According to Rob Jackson, the chair of the Global Carbon Project, a scientific organization that seeks to quantify global greenhouse gas emissions and their causes, carbon output could fall by 5% this year.
This would make it the first dip in global carbon emissions since the 2008 financial crisis when there was a 1.4% year-to-year decrease in carbon output.
“I wouldn’t be shocked to see a 5% or more drop in carbon dioxide emissions this year, something not seen since the end of World War Two,” Jackson, who is a professor of Earth system science at Stanford University in California, told Reuters.
“Neither the fall of the Soviet Union nor the various oil or savings and loan crises of the past 50 years are likely to have affected emissions the way this crisis is,” he added.
This might sound like good news, only it isn’t really.

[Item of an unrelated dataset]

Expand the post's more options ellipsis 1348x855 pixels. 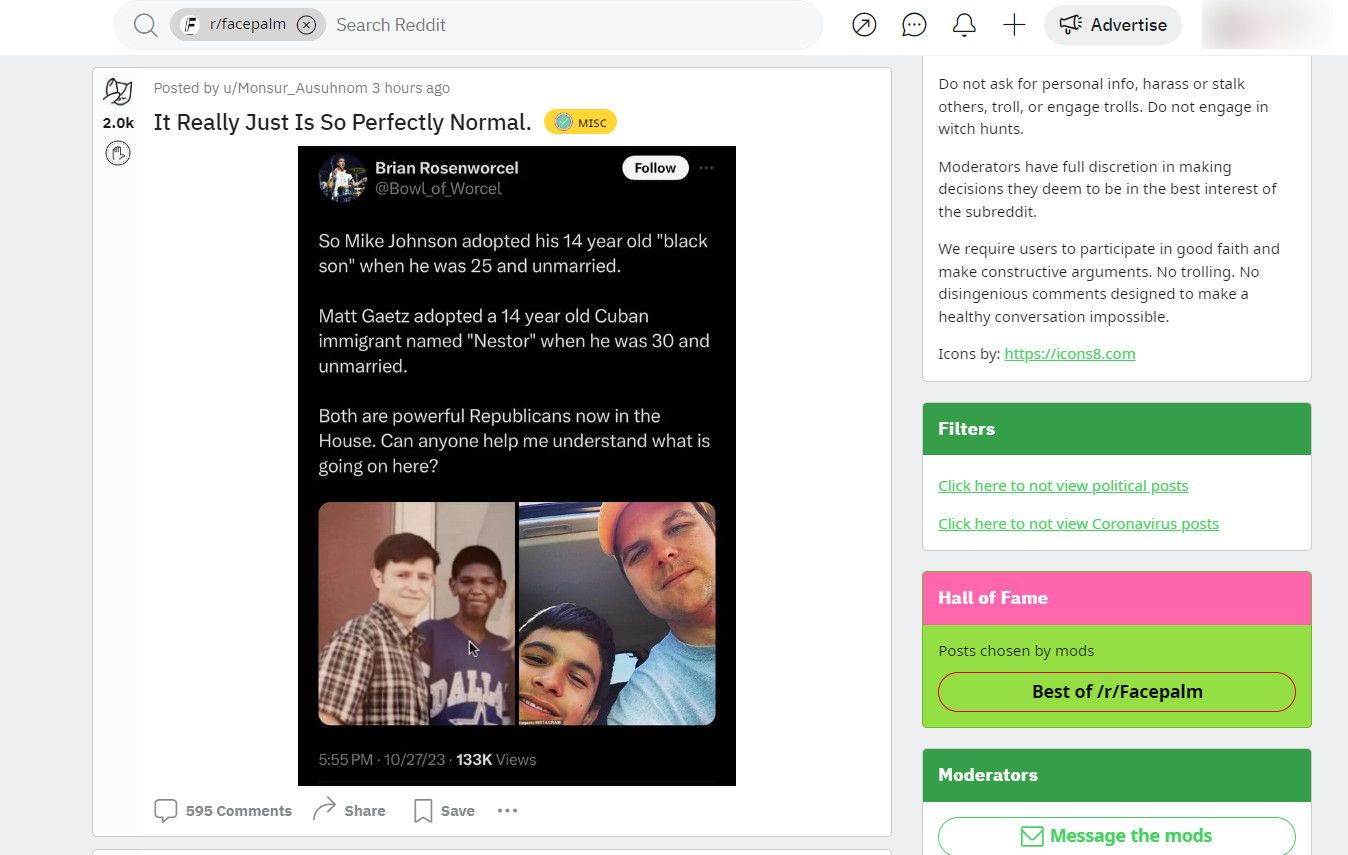tap(508, 810)
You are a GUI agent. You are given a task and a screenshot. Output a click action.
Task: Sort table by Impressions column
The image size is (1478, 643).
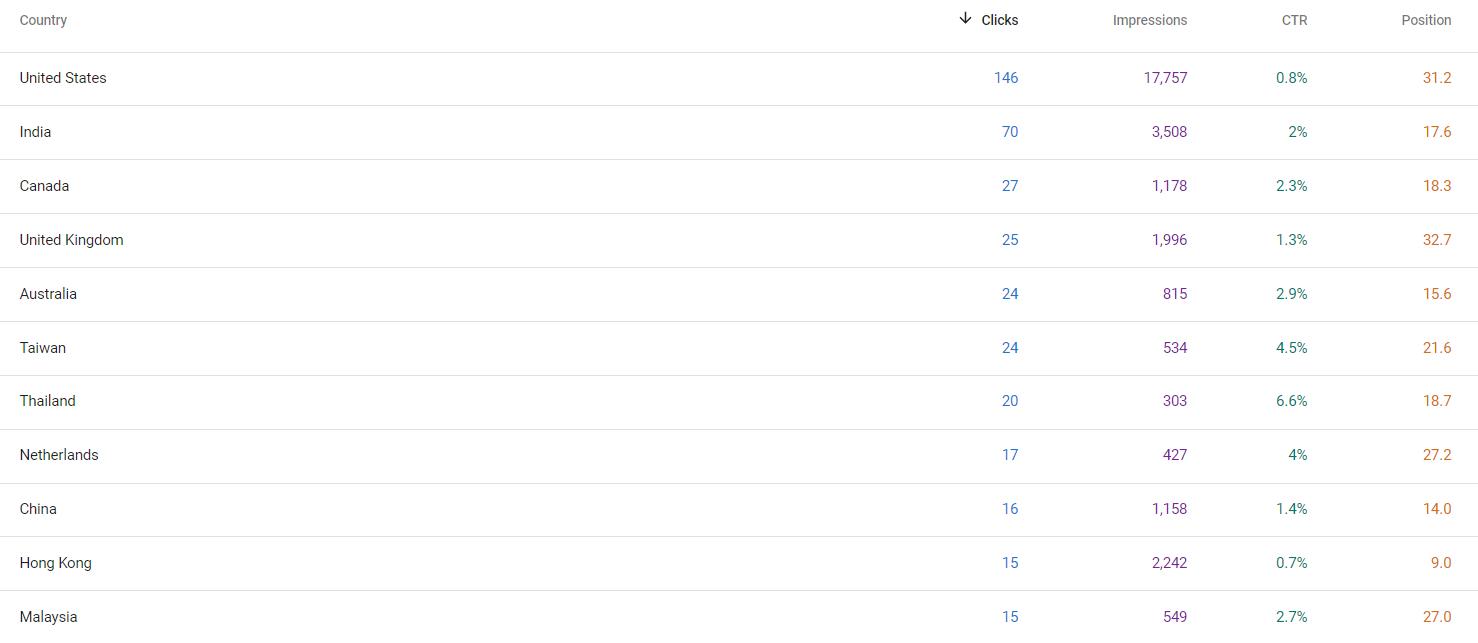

Although climate change is the most menacing existential threat to both human civilization and wildlife, it is a slow-developing peril that we tend to not take as seriously as more pressing concerns.
The world has slowed down its carbon output greatly due to the pandemic. China alone saw a 25% reduction in its carbon emissions earlier this year after it shut down factories across the country. Once gray skylines are now sunny and reductions in pollution levels can be seen from space.
However, this otherwise welcome breather is not of our choice. The dent in carbon emissions due to all the wrong reasons. Once the pandemic is over, and life goes back to ‘normal’ — whatever that might entail — there is nothing to stop us from resuming our ever-increasing carbon output trajectory — or even accelerate it, as we try to make up for lost economic time.
According to Jackson, after the economy tanked during the 2007-2008 financial crisis, carbon emissions expectedly fell. However, they shot back up with fury, registering a 5.1% increase during the recovery.
Even this year’s forecasted drop in emissions is not enough to avert potentially catastrophic climate change. A U.N. report issued in 2019 found that global emissions would have to drop by 7.6% year-to-year, on average, if we’re to stand a chance to limit global temperature rise to 1.5 degrees Celsius.
We’re already 1 degree Celsius over Industrial Age levels. Today, global carbon emissions are roughly 150 times greater than during the 1850s.
So, in the grand scheme of things, this year’s drop in emissions isn’t really significant — even during this period of inactivity, emissions levels are still up to par with those experienced just a couple of years ago.
“Even if there is a decline in emissions in 2020, let’s say 10% or 20%, it’s not negligible, it’s important, but from a climate point of view, it would be a small dent if emissions go back to pre-COVID-19 crisis levels in 2021,” Pierre Friedlingstein, chair in mathematical modelling of the climate system at the University of Exeter in southwest England, told Reuters.
No doubt, we’re living in troubled times. Our focus needs to be on solving the current crisis. But once it inevitably fades away, the world cannot ignore the silent forces of destruction that scientists have warned about for years — pollution and global warming.
No one could predict the current coronavirus crisis, but scientists have warned that something like this might happen in the future given the extent of human encroachment on animal habitats — including those known to harbor viral reservoirs, such as bats — and globalization. Their warnings fell on deaf ears. Over 99% of climate scientists believe that climate change is due to human activity and represents a huge threat that needs to be urgently addressed. Will we listen now?